[Dataset entries]

********

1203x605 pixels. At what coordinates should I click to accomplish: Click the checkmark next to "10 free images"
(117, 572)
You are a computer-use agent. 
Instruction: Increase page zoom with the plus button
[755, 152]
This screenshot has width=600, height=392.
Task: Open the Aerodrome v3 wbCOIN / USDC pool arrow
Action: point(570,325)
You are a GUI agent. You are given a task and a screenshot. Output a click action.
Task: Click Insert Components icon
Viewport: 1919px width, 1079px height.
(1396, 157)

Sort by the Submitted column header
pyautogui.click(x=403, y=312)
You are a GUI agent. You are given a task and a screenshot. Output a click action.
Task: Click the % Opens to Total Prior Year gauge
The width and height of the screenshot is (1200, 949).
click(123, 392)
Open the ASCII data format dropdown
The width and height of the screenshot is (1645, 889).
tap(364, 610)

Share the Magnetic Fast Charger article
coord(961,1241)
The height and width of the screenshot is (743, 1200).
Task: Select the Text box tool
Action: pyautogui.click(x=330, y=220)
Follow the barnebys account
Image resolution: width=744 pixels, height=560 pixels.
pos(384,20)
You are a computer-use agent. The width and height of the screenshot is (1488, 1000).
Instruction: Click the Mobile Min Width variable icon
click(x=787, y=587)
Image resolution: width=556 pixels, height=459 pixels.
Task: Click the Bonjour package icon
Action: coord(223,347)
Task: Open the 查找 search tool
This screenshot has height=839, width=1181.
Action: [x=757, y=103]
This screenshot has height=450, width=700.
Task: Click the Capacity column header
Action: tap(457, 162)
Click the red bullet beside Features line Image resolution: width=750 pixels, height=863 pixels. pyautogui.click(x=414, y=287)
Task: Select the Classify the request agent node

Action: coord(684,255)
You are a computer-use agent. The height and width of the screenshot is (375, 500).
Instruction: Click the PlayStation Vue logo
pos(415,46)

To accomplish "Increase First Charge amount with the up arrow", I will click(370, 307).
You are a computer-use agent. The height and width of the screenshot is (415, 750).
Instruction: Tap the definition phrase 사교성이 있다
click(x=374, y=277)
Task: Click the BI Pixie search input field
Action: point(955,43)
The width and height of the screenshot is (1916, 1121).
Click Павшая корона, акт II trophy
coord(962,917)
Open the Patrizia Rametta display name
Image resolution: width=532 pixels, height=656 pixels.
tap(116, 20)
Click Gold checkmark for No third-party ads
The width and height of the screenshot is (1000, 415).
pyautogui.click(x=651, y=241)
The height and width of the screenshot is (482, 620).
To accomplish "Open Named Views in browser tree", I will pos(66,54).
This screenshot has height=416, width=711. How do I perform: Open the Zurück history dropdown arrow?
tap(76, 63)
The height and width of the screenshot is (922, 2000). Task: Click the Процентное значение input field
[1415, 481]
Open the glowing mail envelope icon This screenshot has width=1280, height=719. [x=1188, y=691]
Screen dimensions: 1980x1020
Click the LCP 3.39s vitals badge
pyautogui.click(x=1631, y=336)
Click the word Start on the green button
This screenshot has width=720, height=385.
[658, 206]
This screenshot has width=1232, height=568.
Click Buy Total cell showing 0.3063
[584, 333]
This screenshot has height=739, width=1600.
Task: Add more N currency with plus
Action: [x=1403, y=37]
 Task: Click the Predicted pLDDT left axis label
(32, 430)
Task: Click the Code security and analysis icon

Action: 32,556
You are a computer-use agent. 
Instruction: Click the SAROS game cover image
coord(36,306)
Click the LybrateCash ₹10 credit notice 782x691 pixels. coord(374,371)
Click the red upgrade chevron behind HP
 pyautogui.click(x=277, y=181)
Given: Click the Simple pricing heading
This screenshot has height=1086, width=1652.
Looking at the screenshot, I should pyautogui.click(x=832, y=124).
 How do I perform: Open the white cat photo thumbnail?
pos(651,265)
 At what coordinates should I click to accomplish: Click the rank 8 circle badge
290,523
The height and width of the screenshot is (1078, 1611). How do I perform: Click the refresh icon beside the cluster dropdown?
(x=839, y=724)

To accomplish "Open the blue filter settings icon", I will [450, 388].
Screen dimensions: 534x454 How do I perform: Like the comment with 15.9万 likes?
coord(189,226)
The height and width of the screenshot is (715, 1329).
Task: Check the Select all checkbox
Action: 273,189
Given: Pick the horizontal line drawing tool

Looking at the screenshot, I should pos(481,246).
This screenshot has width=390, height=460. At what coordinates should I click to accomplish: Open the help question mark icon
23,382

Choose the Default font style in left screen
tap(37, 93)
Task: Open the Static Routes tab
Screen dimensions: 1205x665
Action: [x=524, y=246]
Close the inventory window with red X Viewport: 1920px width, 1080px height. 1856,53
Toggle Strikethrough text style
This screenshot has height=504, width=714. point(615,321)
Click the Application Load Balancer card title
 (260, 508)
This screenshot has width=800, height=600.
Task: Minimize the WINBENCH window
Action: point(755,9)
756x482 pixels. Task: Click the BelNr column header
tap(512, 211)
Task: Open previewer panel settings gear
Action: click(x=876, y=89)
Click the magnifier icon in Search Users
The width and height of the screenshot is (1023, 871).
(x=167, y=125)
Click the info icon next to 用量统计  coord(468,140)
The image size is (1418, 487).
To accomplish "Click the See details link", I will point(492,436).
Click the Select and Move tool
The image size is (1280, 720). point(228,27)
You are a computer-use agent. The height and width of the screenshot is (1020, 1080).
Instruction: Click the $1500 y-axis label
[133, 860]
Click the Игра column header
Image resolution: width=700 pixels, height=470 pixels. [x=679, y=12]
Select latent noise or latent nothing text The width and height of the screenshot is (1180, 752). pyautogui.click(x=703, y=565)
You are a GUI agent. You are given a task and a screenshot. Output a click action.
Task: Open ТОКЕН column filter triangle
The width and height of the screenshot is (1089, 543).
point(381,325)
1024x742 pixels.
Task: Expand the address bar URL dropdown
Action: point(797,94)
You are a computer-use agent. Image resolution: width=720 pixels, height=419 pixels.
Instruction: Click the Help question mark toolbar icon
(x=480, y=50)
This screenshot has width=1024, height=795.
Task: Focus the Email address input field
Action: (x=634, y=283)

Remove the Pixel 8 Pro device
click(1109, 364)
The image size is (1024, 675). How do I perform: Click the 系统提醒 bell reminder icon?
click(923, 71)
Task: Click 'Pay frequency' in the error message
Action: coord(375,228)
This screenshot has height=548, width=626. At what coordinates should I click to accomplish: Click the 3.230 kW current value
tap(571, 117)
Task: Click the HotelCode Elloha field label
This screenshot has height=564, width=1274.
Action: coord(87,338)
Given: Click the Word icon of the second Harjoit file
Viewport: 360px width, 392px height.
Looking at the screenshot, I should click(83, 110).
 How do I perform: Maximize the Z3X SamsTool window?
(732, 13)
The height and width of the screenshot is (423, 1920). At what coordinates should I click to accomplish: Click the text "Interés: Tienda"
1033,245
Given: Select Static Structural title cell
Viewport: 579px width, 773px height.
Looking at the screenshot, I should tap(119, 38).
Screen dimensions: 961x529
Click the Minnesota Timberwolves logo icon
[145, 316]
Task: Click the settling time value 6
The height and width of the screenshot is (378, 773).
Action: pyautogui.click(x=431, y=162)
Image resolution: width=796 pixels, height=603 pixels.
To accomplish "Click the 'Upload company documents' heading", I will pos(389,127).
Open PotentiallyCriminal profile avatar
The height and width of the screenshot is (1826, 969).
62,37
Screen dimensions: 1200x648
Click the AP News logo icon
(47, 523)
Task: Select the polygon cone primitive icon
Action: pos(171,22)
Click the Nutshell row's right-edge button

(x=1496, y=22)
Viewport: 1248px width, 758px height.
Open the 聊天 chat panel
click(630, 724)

********

REQUIREMENT: The data must be duplicated exactly, with nothing left out.

RESULT FOR THIS EXERCISE:
1203x605 pixels. At what coordinates should I click to accomplish: Click the checkmark next to "10 free images"
(117, 572)
You are a computer-use agent. 
Instruction: Increase page zoom with the plus button
[755, 152]
This screenshot has width=600, height=392.
Task: Open the Aerodrome v3 wbCOIN / USDC pool arrow
Action: point(570,325)
You are a GUI agent. You are given a task and a screenshot. Output a click action.
Task: Click Insert Components icon
Viewport: 1919px width, 1079px height.
(1396, 157)

Sort by the Submitted column header
pyautogui.click(x=403, y=312)
You are a GUI agent. You are given a task and a screenshot. Output a click action.
Task: Click the % Opens to Total Prior Year gauge
The width and height of the screenshot is (1200, 949).
click(123, 392)
Open the ASCII data format dropdown
The width and height of the screenshot is (1645, 889).
tap(364, 610)

Share the Magnetic Fast Charger article
coord(961,1241)
The height and width of the screenshot is (743, 1200).
Task: Select the Text box tool
Action: pyautogui.click(x=330, y=220)
Follow the barnebys account
Image resolution: width=744 pixels, height=560 pixels.
pos(384,20)
You are a computer-use agent. The width and height of the screenshot is (1488, 1000).
Instruction: Click the Mobile Min Width variable icon
click(x=787, y=587)
Image resolution: width=556 pixels, height=459 pixels.
Task: Click the Bonjour package icon
Action: coord(223,347)
Task: Open the 查找 search tool
This screenshot has height=839, width=1181.
Action: [x=757, y=103]
This screenshot has height=450, width=700.
Task: Click the Capacity column header
Action: tap(457, 162)
Click the red bullet beside Features line Image resolution: width=750 pixels, height=863 pixels. pyautogui.click(x=414, y=287)
Task: Select the Classify the request agent node

Action: coord(684,255)
You are a computer-use agent. The height and width of the screenshot is (375, 500).
Instruction: Click the PlayStation Vue logo
pos(415,46)

To accomplish "Increase First Charge amount with the up arrow", I will click(370, 307).
You are a computer-use agent. The height and width of the screenshot is (415, 750).
Instruction: Tap the definition phrase 사교성이 있다
click(x=374, y=277)
Task: Click the BI Pixie search input field
Action: point(955,43)
The width and height of the screenshot is (1916, 1121).
Click Павшая корона, акт II trophy
coord(962,917)
Open the Patrizia Rametta display name
Image resolution: width=532 pixels, height=656 pixels.
tap(116, 20)
Click Gold checkmark for No third-party ads
The width and height of the screenshot is (1000, 415).
pyautogui.click(x=651, y=241)
The height and width of the screenshot is (482, 620).
To accomplish "Open Named Views in browser tree", I will pos(66,54).
This screenshot has height=416, width=711. How do I perform: Open the Zurück history dropdown arrow?
tap(76, 63)
The height and width of the screenshot is (922, 2000). Task: Click the Процентное значение input field
[1415, 481]
Open the glowing mail envelope icon This screenshot has width=1280, height=719. [x=1188, y=691]
Screen dimensions: 1980x1020
Click the LCP 3.39s vitals badge
pyautogui.click(x=1631, y=336)
Click the word Start on the green button
This screenshot has width=720, height=385.
[658, 206]
This screenshot has width=1232, height=568.
Click Buy Total cell showing 0.3063
[584, 333]
This screenshot has height=739, width=1600.
Task: Add more N currency with plus
Action: [x=1403, y=37]
 Task: Click the Predicted pLDDT left axis label
(32, 430)
Task: Click the Code security and analysis icon

Action: 32,556
You are a computer-use agent. 
Instruction: Click the SAROS game cover image
coord(36,306)
Click the LybrateCash ₹10 credit notice 782x691 pixels. coord(374,371)
Click the red upgrade chevron behind HP
 pyautogui.click(x=277, y=181)
Given: Click the Simple pricing heading
This screenshot has height=1086, width=1652.
Looking at the screenshot, I should pyautogui.click(x=832, y=124).
 How do I perform: Open the white cat photo thumbnail?
pos(651,265)
 At what coordinates should I click to accomplish: Click the rank 8 circle badge
290,523
The height and width of the screenshot is (1078, 1611). How do I perform: Click the refresh icon beside the cluster dropdown?
(x=839, y=724)

To accomplish "Open the blue filter settings icon", I will [450, 388].
Screen dimensions: 534x454 How do I perform: Like the comment with 15.9万 likes?
coord(189,226)
The height and width of the screenshot is (715, 1329).
Task: Check the Select all checkbox
Action: 273,189
Given: Pick the horizontal line drawing tool

Looking at the screenshot, I should pos(481,246).
This screenshot has width=390, height=460. At what coordinates should I click to accomplish: Open the help question mark icon
23,382

Choose the Default font style in left screen
tap(37, 93)
Task: Open the Static Routes tab
Screen dimensions: 1205x665
Action: [x=524, y=246]
Close the inventory window with red X Viewport: 1920px width, 1080px height. 1856,53
Toggle Strikethrough text style
This screenshot has height=504, width=714. point(615,321)
Click the Application Load Balancer card title
 (260, 508)
This screenshot has width=800, height=600.
Task: Minimize the WINBENCH window
Action: point(755,9)
756x482 pixels. Task: Click the BelNr column header
tap(512, 211)
Task: Open previewer panel settings gear
Action: click(x=876, y=89)
Click the magnifier icon in Search Users
The width and height of the screenshot is (1023, 871).
(x=167, y=125)
Click the info icon next to 用量统计  coord(468,140)
The image size is (1418, 487).
To accomplish "Click the See details link", I will point(492,436).
Click the Select and Move tool
The image size is (1280, 720). point(228,27)
You are a computer-use agent. The height and width of the screenshot is (1020, 1080).
Instruction: Click the $1500 y-axis label
[133, 860]
Click the Игра column header
Image resolution: width=700 pixels, height=470 pixels. [x=679, y=12]
Select latent noise or latent nothing text The width and height of the screenshot is (1180, 752). pyautogui.click(x=703, y=565)
You are a GUI agent. You are given a task and a screenshot. Output a click action.
Task: Open ТОКЕН column filter triangle
The width and height of the screenshot is (1089, 543).
point(381,325)
1024x742 pixels.
Task: Expand the address bar URL dropdown
Action: point(797,94)
You are a computer-use agent. Image resolution: width=720 pixels, height=419 pixels.
Instruction: Click the Help question mark toolbar icon
(x=480, y=50)
This screenshot has width=1024, height=795.
Task: Focus the Email address input field
Action: (x=634, y=283)

Remove the Pixel 8 Pro device
click(1109, 364)
The image size is (1024, 675). How do I perform: Click the 系统提醒 bell reminder icon?
click(923, 71)
Task: Click 'Pay frequency' in the error message
Action: coord(375,228)
This screenshot has height=548, width=626. At what coordinates should I click to accomplish: Click the 3.230 kW current value
tap(571, 117)
Task: Click the HotelCode Elloha field label
This screenshot has height=564, width=1274.
Action: coord(87,338)
Given: Click the Word icon of the second Harjoit file
Viewport: 360px width, 392px height.
Looking at the screenshot, I should click(83, 110).
 How do I perform: Maximize the Z3X SamsTool window?
(732, 13)
The height and width of the screenshot is (423, 1920). At what coordinates should I click to accomplish: Click the text "Interés: Tienda"
1033,245
Given: Select Static Structural title cell
Viewport: 579px width, 773px height.
Looking at the screenshot, I should tap(119, 38).
Screen dimensions: 961x529
Click the Minnesota Timberwolves logo icon
[145, 316]
Task: Click the settling time value 6
The height and width of the screenshot is (378, 773).
Action: pyautogui.click(x=431, y=162)
Image resolution: width=796 pixels, height=603 pixels.
To accomplish "Click the 'Upload company documents' heading", I will pos(389,127).
Open PotentiallyCriminal profile avatar
The height and width of the screenshot is (1826, 969).
62,37
Screen dimensions: 1200x648
Click the AP News logo icon
(47, 523)
Task: Select the polygon cone primitive icon
Action: pos(171,22)
Click the Nutshell row's right-edge button

(x=1496, y=22)
Viewport: 1248px width, 758px height.
Open the 聊天 chat panel
click(630, 724)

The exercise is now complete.